[Material to process — start]

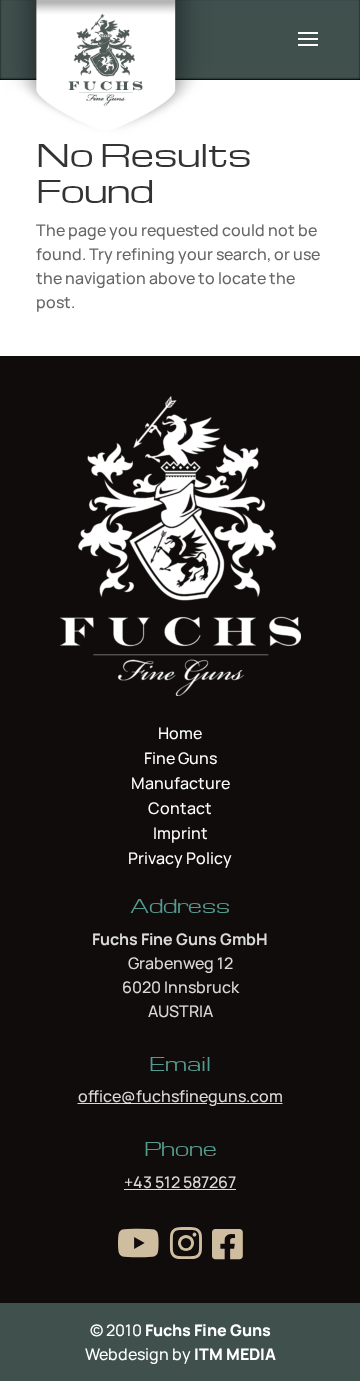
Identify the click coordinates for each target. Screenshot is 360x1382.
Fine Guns (180, 760)
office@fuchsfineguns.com (180, 1096)
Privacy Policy (180, 858)
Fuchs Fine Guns (208, 1330)
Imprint (180, 835)
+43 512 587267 (180, 1182)
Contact (180, 810)
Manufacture (180, 785)
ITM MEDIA (235, 1354)
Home (180, 735)
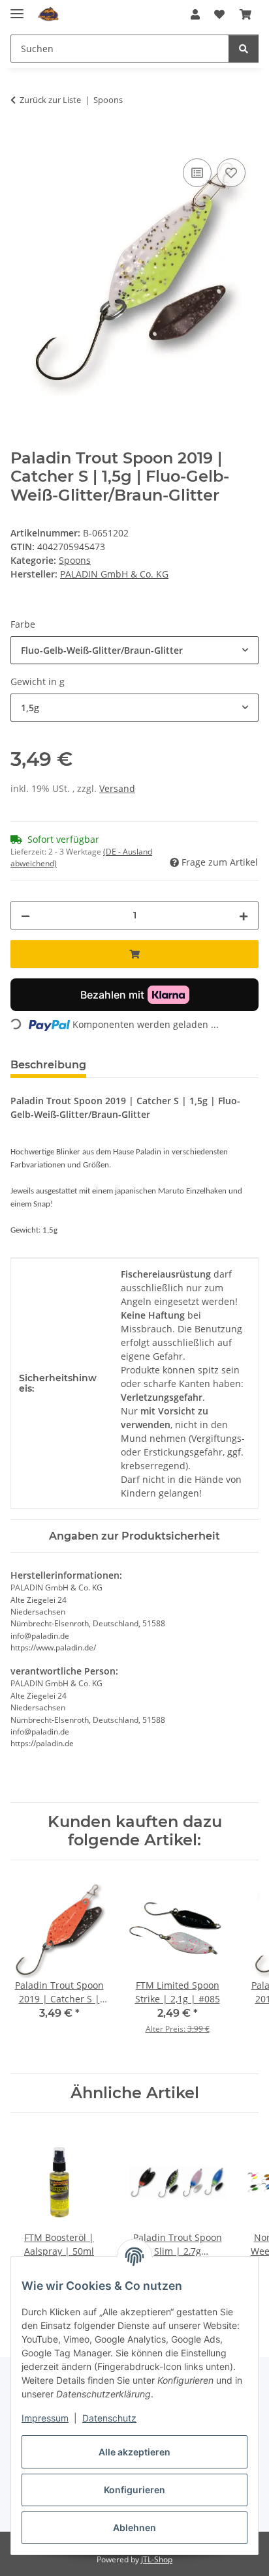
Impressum (45, 2417)
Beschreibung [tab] (48, 1065)
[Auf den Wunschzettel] (231, 172)
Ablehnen (134, 2527)
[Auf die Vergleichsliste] (197, 172)
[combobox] (134, 650)
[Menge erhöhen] (243, 915)
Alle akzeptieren (134, 2451)
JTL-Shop (156, 2559)
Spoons (75, 560)
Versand (117, 788)
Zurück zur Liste (50, 100)
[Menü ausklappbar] (17, 8)
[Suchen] (244, 49)
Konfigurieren (134, 2489)
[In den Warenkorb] (20, 141)
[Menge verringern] (25, 915)
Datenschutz (109, 2417)
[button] (195, 14)
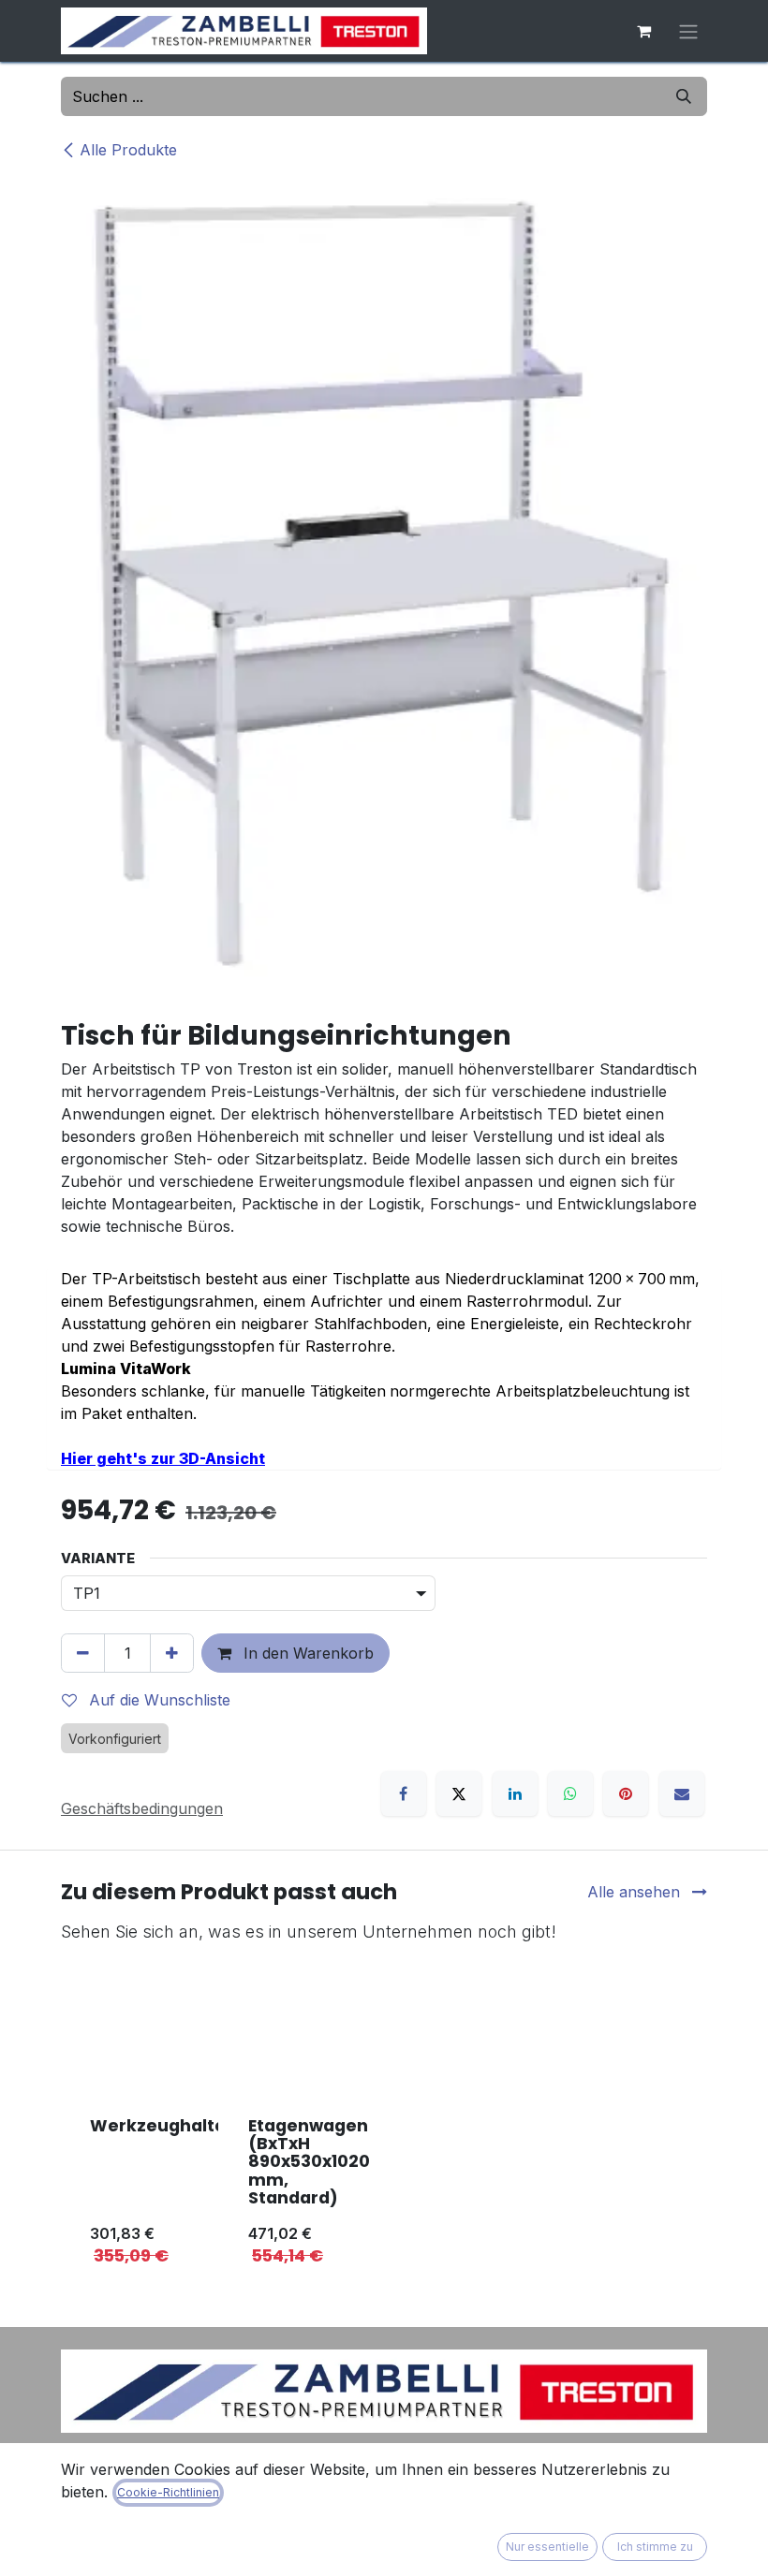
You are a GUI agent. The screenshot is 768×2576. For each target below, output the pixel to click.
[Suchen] (683, 96)
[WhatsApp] (570, 1793)
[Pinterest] (625, 1793)
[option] (384, 2121)
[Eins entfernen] (83, 1653)
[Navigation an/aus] (688, 31)
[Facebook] (403, 1793)
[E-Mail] (681, 1793)
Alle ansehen (636, 1891)
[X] (458, 1793)
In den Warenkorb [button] (306, 1653)
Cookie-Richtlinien (168, 2492)
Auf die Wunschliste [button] (157, 1699)
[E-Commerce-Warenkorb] (643, 31)
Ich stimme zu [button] (655, 2546)
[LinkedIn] (515, 1793)
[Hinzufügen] (172, 1653)
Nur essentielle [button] (547, 2546)
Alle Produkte (128, 149)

[Material to process — finish]

Search the records for the string "Alle" and, wherever a line contains it, please copy that line.

Alle akzeptieren (134, 2451)
Alle ansehen (636, 1891)
Alle Produkte (128, 149)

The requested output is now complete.